• _Task data_:
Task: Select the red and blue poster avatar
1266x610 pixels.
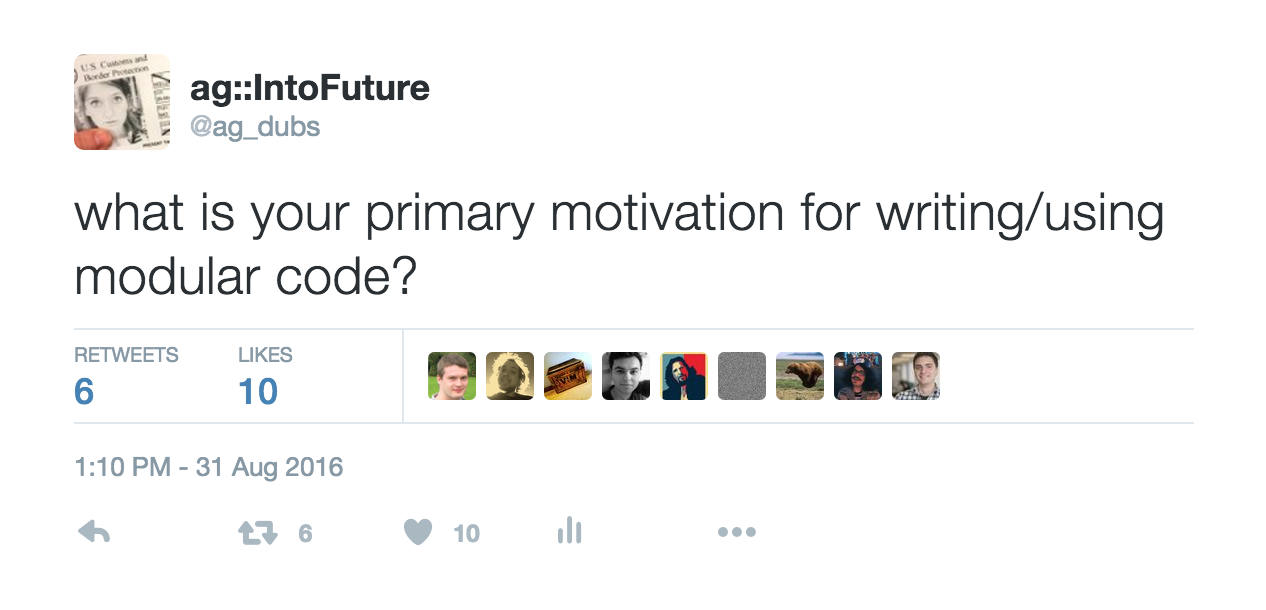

==

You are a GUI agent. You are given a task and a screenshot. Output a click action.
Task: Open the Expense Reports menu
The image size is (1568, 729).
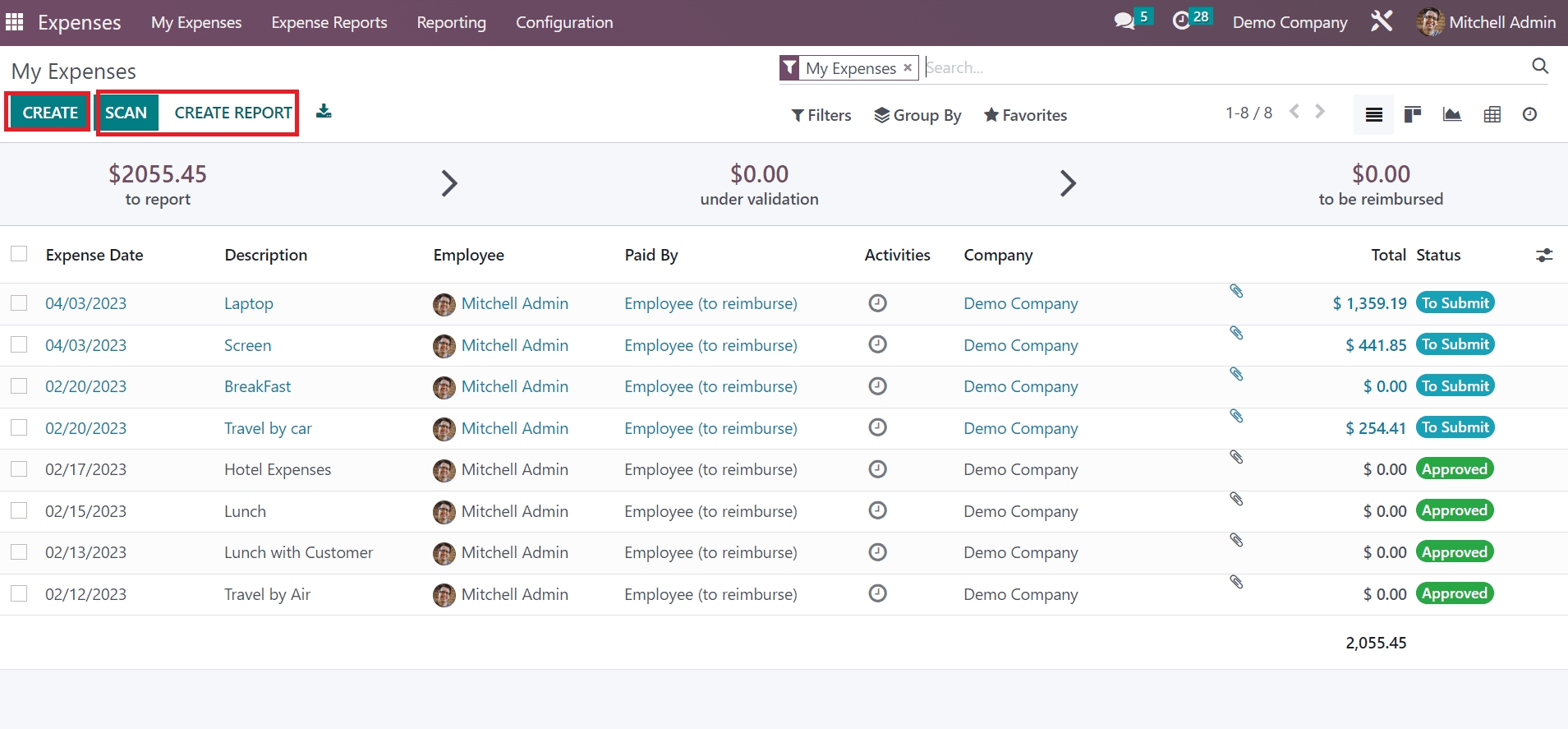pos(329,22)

--

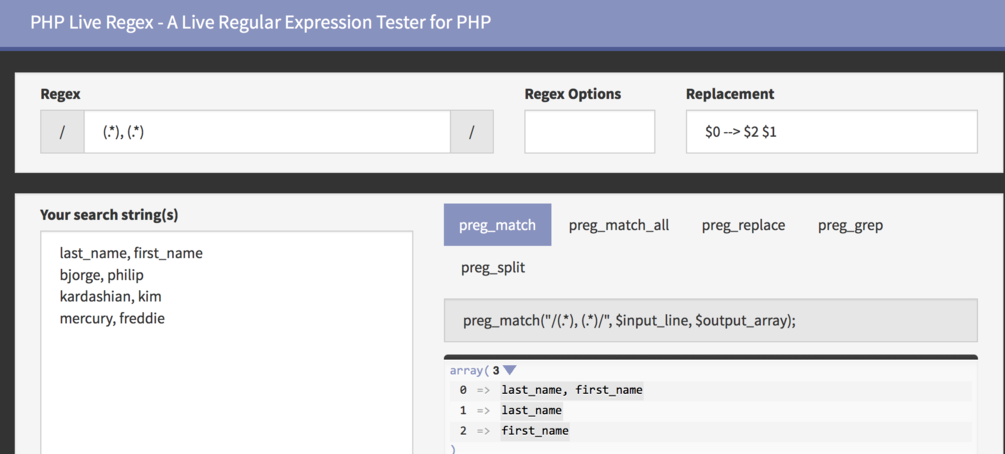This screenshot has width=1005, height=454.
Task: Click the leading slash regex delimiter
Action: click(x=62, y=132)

• _Work required_: From the records above, retype only the lines starting at the line that contains "Task: Select the red and blue poster avatar" and ending at the line that contains "1266x610 pixels.", both included.

• _Output for this task_:
Task: Select the red and blue poster avatar
1266x610 pixels.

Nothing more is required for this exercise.